--- START ---

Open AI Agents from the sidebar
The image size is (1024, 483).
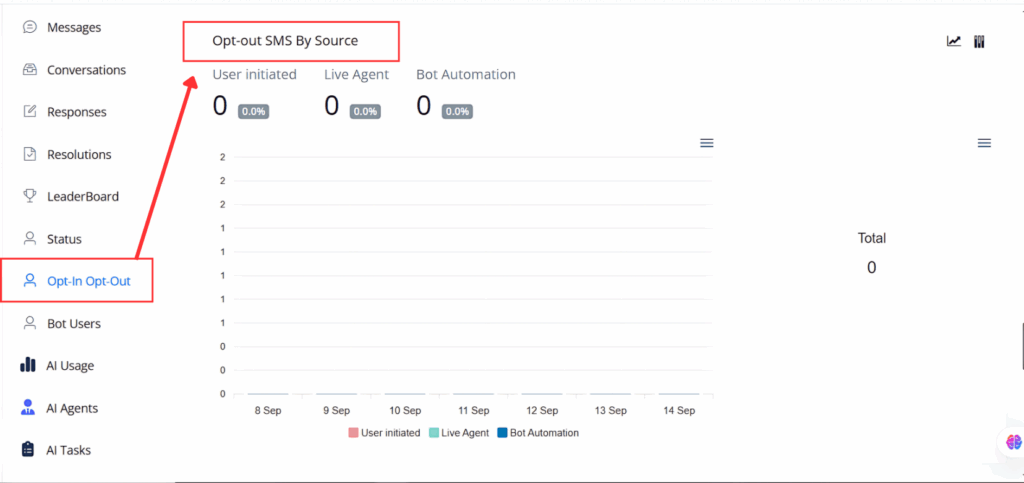tap(72, 408)
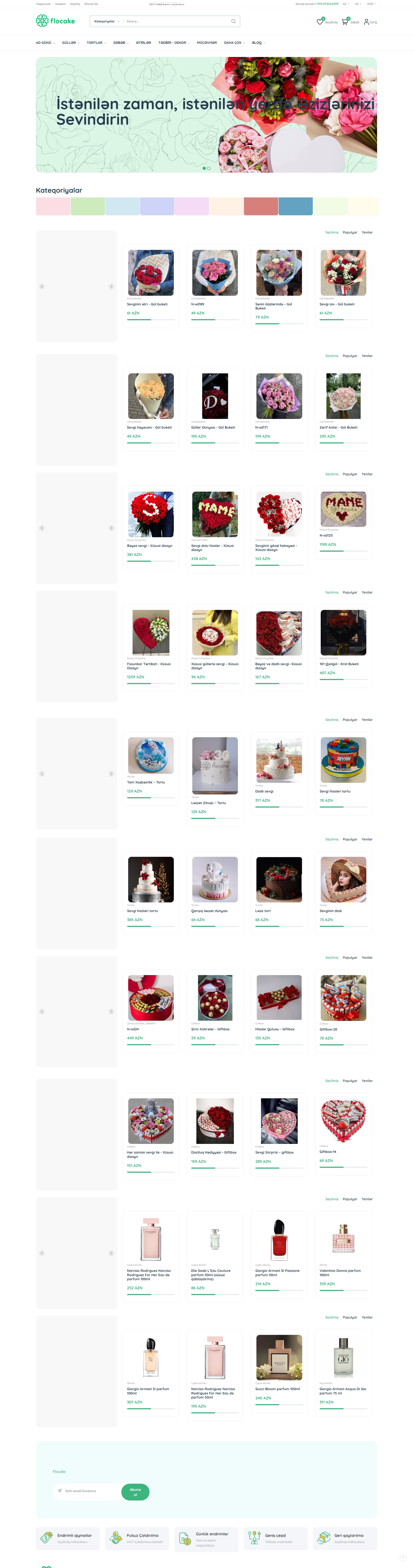Viewport: 413px width, 1568px height.
Task: Click the paper-plane icon in email field
Action: click(x=60, y=1491)
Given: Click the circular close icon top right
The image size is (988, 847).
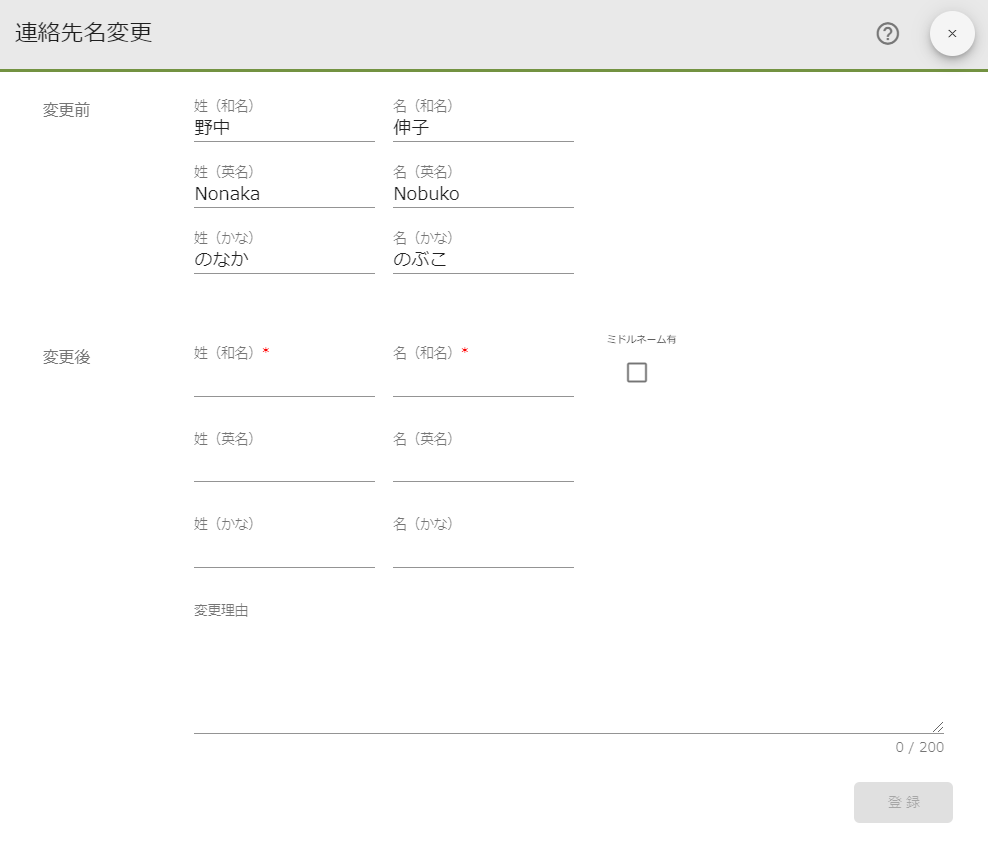Looking at the screenshot, I should coord(951,33).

--- END ---

_Work instruction_
Your answer must be an exact copy of the entries above, with no pictures in it.

_Your response_
Open AI Agents from the sidebar
The image size is (1024, 483).
tap(72, 408)
Viewport: 413px width, 1568px height.
Task: Click the paper-plane icon in email field
Action: click(x=60, y=1491)
Given: Click the circular close icon top right
The image size is (988, 847).
Looking at the screenshot, I should coord(951,33).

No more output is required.